Moderation Actions

LAST EDIT May 08 2024

Stream AutoMod introduces the possibility to implement behavioural nudges that can correct user behaviour. If a message is classified as harmful by our AI model, the end user is informed and is given the possibility to edit it before it is sent to others in the channel. This reduces the number of harms originating from good actors in chat because it gives the users possibility to remove the harm before it reaches other people. It also makes it harder for bad actors to send harmful messages. Finally, it reduces the workload for moderators, as a significant portion of harmful messages will be corrected by the sending users themselves.

Below is a list of actions that are configurable from the AutoMod dashboard.

Configurable actions

Copied!

We can assign an action to each harm engine to be performed when a harmful message is detected.

  • None The harm engine is disabled and no message will be checked.

    None: Engine not active flow

  • Infinite Bounce When a user sends a harmful message, they are asked to rephrase it until the message is clear.

    Infinite Bounce flow
    Infinite Bounce

    Infinite Bounce can be used to provide a prompt on the front-end to the sending user each time they attempt to send an offending message.

  • Flag When a user sends a harmful message, it is sent to the channel and flagged in the moderation dashboard.

    Flagging flow
    Flag

    Flag can be used when you do not want to inform the user that their message has been detected, or when you do not want to disrupt the user flow at all.

  • Block When a user sends a harmful message, it is blocked and not shown in the channel. It will be shown in the moderation dashboard.

    Blocking flow
    Block

    Block can be used when you want to prevent the sending of a message entirely, in a way that is visible to the sending user. This can also be exposed to other users in the channel.

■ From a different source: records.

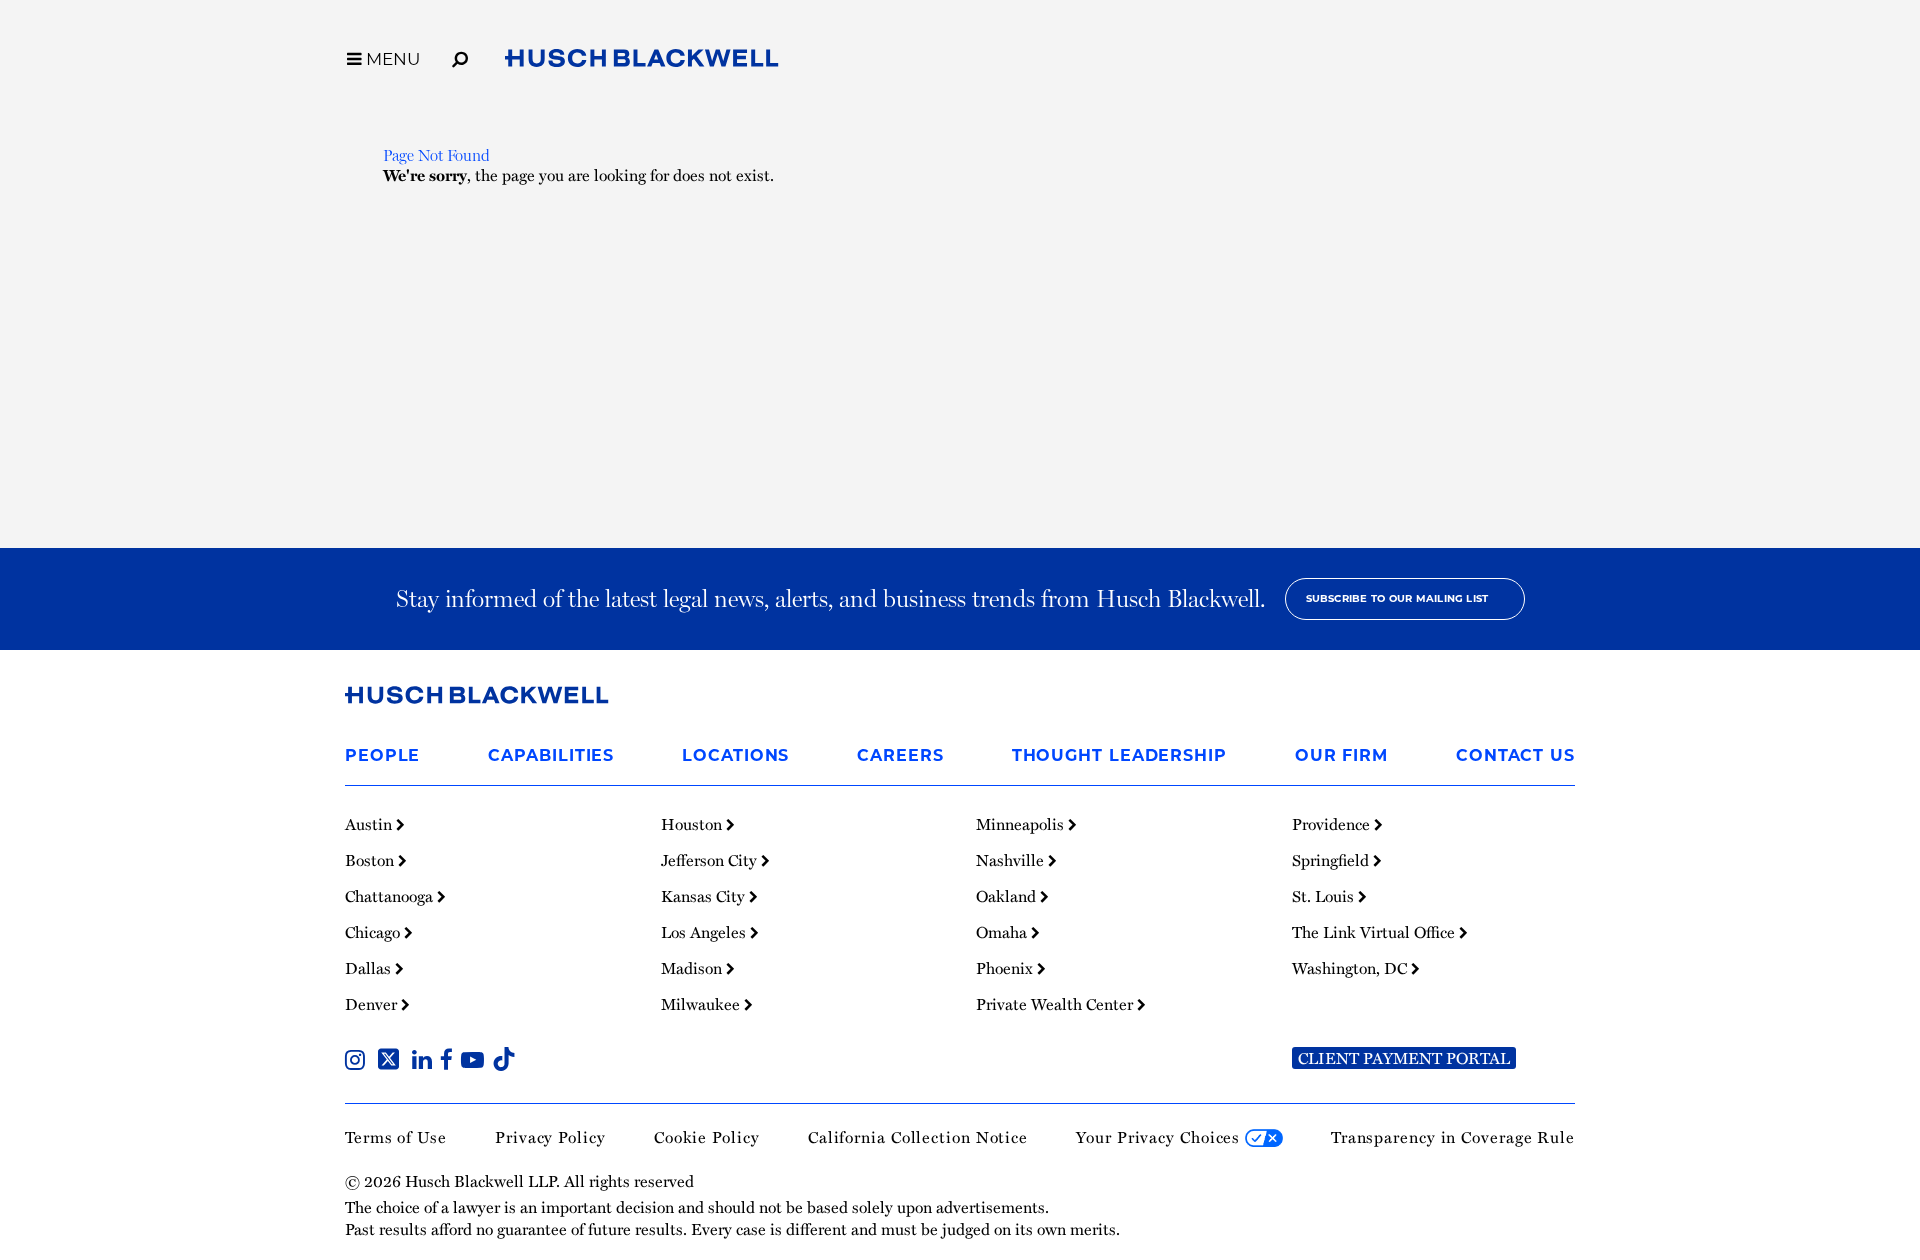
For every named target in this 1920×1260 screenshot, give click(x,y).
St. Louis (1325, 896)
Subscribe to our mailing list (1397, 598)
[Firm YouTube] (476, 1062)
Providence (1333, 824)
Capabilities (551, 755)
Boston (371, 860)
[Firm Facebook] (450, 1062)
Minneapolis (1022, 824)
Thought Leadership (1119, 755)
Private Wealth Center (1056, 1004)
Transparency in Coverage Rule (1453, 1137)
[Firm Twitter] (392, 1062)
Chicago (374, 932)
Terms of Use (396, 1137)
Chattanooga (391, 896)
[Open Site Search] (460, 56)
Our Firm (1341, 755)
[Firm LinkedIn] (426, 1062)
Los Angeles (705, 932)
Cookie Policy (707, 1137)
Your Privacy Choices (1160, 1137)
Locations (735, 755)
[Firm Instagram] (359, 1062)
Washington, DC (1351, 968)
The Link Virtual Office (1375, 932)
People (382, 755)
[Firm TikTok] (504, 1062)
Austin (370, 824)
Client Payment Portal (1404, 1058)
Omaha (1003, 932)
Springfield (1332, 860)
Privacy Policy (550, 1137)
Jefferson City (711, 860)
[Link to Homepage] (642, 62)
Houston (693, 824)
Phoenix (1006, 968)
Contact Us (1515, 755)
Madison (693, 968)
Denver (373, 1004)
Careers (900, 755)
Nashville (1012, 860)
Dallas (370, 968)
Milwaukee (702, 1004)
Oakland (1008, 896)
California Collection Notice (918, 1137)
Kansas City (705, 896)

  • Bounce then flag When a user sends a harmful message, they are asked to rephrase it. If the message is still detected as harmful, then it is sent and flagged in the moderation dashboard.

    Bounce then Flag flow
    Bounce then Flag

    Bounce then flag can be used to implement behavioural nudges, encouraging users to reconsider their message before it is sent to other users.

  • Bounce then block When a user sends a harmful message, they are asked to rephrase it. If the message is still detected as harmful, then it is blocked and no more edit is allowed.

    Bounce then Block flow
    Bounce then Block

Bounce then block can be used as a more forceful form of Bounce then flag, preserving the message in the ‘blocked messages’ view in the moderation dashboard for review, but not sending it to the other users in the channel.

Details

Copied!

Flag

Copied!

This is the less intrusive way to provide moderation. If the message is considered harmful, the response from Chat API does not trigger any error. The message is shown to other users and stored in the database. It will be shown in the dashboard message inbox for the moderator to review

Flagged message is sent as usual
Flagged message is sent as usual

Block

Copied!

This is the stricter way to provide moderation. If the message is considered harmful, the response from Chat API will trigger an error. The message is shown to other users and stored in the database. It will be shown in the dashboard message inbox for the moderator to review

Bounce

Copied!

When a user sends a message and our AI models consider it harmful, it is bounced back to the user. When a user sends a message and it is considered harmful, Chat API returns a message with type=error with moderation details on what model triggered the harm.

The message is bounced back. The user is informed that they violated the platform guidelines and, if frontend SDKs are present, is invited to rephrase what they just wrote. The user can decide to delete it, send it anyway or modify it. These options can be changed in implementation in your client app. Without frontend SDKs, the user sees the message as blocked with some information on why it was blocked. Until the user takes action, the message is not stored on Stream’s servers and it is not shown in the dashboard.

Message shown without SDK
Message shown without SDK

Message shown with React SDK
Message shown with React SDK

The options are as follows:

  1. delete: the message disappears from the chat (does not give a new API response)

  2. modify: a new message will be sent for evaluation and will be bounced again if it's still harmful

  3. send anyway: if the message text does not change, it will:

    1. Only bounce: be bounced back again

    2. Bounce then flag: be flagged. If the same user tries to send the same message in the channel within a short time, it will be flagged again.

    3. Bounce then block: be blocked, not allowing to edit anymore. If the same user tries to send the same message in the channel within a short time, it will be blocked again.

Sequence diagram for flag and block:

Note: The delete/edit message does not give any new API response. The first removes the message from the message list for the sending user, and the second sends a new message.